→ **Text excerpt**
• • • • •

Or specify that the data can't contain this data. If it does, you have to use a different format. This keeps everything super simple. And how often are ASCII US and RS characters used in data? I don't think I have ever seem one in the wild, apart from in a .asv file.
I'm no expert on character encodings or Unicode itself, but would this be as simple as checking for the byte 1F in the data? Assuming the file is ASCII or UTF-8 encoded (or attempting to confirm this as much as possible as well), it seems like that check would suffice to validate the absence of the code point in the data, but I imagine it's not quite so simple.
For text data, it would work fine, but you'd have to do some finagling with binary data; $1F is a perfectly valid byte to have in, say, a 4-byte integer.
My going assumption is that arbitrary binary data should be in a binary format.
Feel free to correct me, but I figure that as long as data can be from 0x00 to 0xFF per byte, no format that uses characters in that range will ever be safe. I’m not a big C developer but I figure the null terminated strings have the same limitation.
But if its something entered by keyboard you should be ok to use control codes.
Personally, I find tab and return to be fine for text driven stuff. Shows up in an editor just like intented.
The “problem” I’m referring to is that we chose a widely used character as a field separator. Of course you still have to write a parser, etc, it’s just a lot easier if you choose a dedicated character.
Because they're zero-width. If you can't see them when you print your data, it's a machine-only separator, which makes it a bad separator for data that humans need to look at and work with.
(Because CSV is a terrible data exchange format in terms of information per byte. But that makes sense, because it's an intentionally human readable data exchange format, not a machine format)
The point of text-based formats is that you can edit them in a text editor by hand trivially, if typing the character is nontrivial, then it entirely defeats the point (that's also why USV ads very little value IMHO).
You can actually type a bunch of ASCII control characters very easily on a keyboard. Look at an ASCII table with 32 characters per column (I like this one[1]). The key combo for a control character is Ctrl + the letter on the same row as the control character. So:
BELL Ctrl-G
RECORD SEPARATOR Ctrl-^
UNIT SEPARATOR Ctrl-_
ESCAPE Ctrl-[
You can think of the Ctrl key as clearing the two most-significant bits of the letter's ASCII code. Not all key combos are supported in all environments. Notepad++ doesn't support Ctrl-] (GROUP SEPARATOR) at all, but does support e.g. SHIFT OUT as Ctrl-Shift-N, for instance. The Windows CMD.EXE command line supports many combinations (but not UNIT SEPARATOR, unfortunately), displaying them as e.g. ^[ or ^G in the console.
If I need a table or Google to figure out how to type something, that's not "very easily"
If you need to train your employees on that, it's not "very easily".
"Very easily" is when I can take any family member who's seen a computer in their life, give them a keyboard and they can figure it out on their own without Google in 2 seconds (like csv).

• • • • •

→ **Provided records**
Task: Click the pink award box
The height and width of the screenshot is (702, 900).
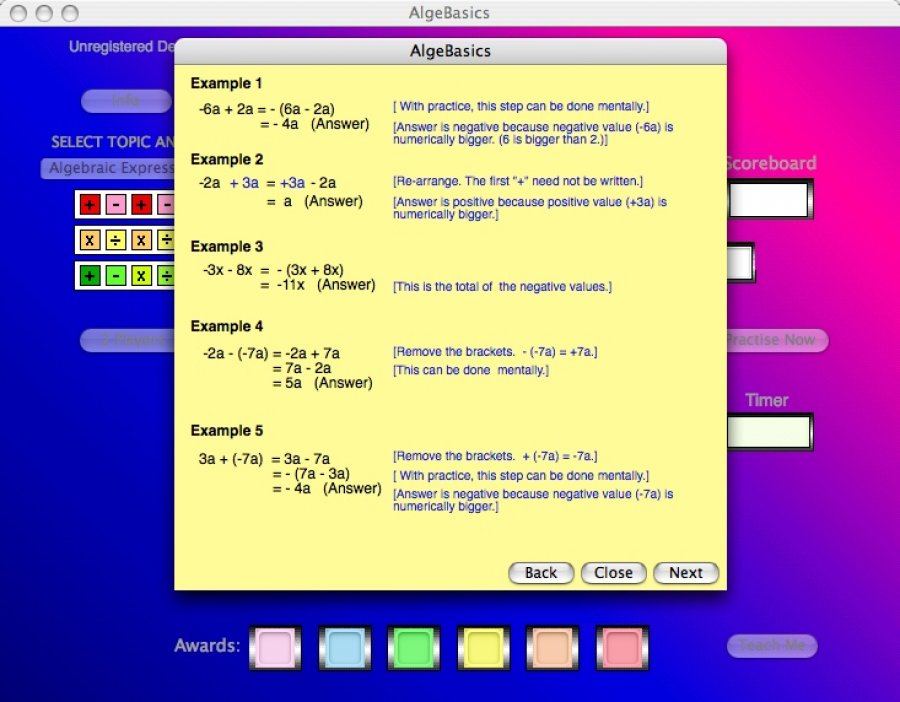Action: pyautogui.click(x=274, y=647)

• • • • •

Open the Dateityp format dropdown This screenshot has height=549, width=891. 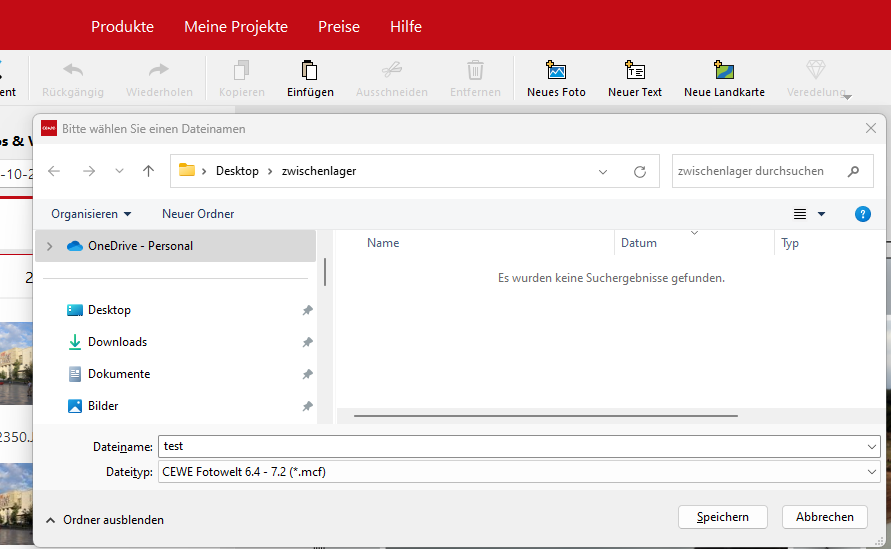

• • • • •

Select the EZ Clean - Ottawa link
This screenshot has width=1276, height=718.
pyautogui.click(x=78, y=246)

• • • • •

→ **Exercise task A**
Answer these questions using the forum thread about ASCII control characters as data separators:
(i) Which key combination does the thread give for typing RECORD SEPARATOR?
(ii) Which control character does the thread say the Windows CMD.EXE command line does not support?
(iii) According to the thread, why would checking for the byte $1F need extra handling with binary data?
→ **Exercise task B**
Extend the forum thread about ASCII control characters as data separators with further posts, starting after its final post.

→ **Expected answer A**
(i) Ctrl-^
(ii) UNIT SEPARATOR
(iii) $1F is a perfectly valid byte to have in binary data, such as a 4-byte integer.

→ **Expected answer B**
What I mean is that a simple key combination is easier to use than an Alt code or having to copy and paste from another document. The ASCII table stuff is just fun trivia. "Press Ctrl-_ to insert a column separator" isn't any harder than "Press Ctrl-S to save" or "Press Ctrl-T to open a new browser tab". It's definitely easier than letting your hypothetical family member reinvent character escapes on their own the moment they encounter an address that has an extra comma in it. :-)
What’s the key to enter the euro symbol? That means you can’t use it in a text editor?
There is no perfect solution, but I’d rather open a text file in a decent editor than having to deal with the escaping hell that is CSV.
They could have chosen the pipe character “|” at least, but the comma is the thousand separator in many languages (number formatting is kind of important for tabular data, if you ask me) and also, you know, general prose.
And it was there even before we got euro coins in our hands (I know this because I'm still using my first (mechanical) keyboard that I got with my first own PC in 2001: and there is a “€” symbol on it)
Well some of us do. There's this interesting effect where many people perceive the limitations on their current tools to be equivalent to limitations on their abstract abilities. If they don't know how to do it, it's impossible.
I think that's exactly the point that the parent poster is trying to make by example? Just because we don't have good tooling today for using ASCII delimiter characters, doesn't mean it's impossible -- just like typing the euro symbol on an american keyboard
It doesn't mean it's impossible, but it's definitely cumbersome. Any non English people who has had to type in their native language from an american keyboard can tell you.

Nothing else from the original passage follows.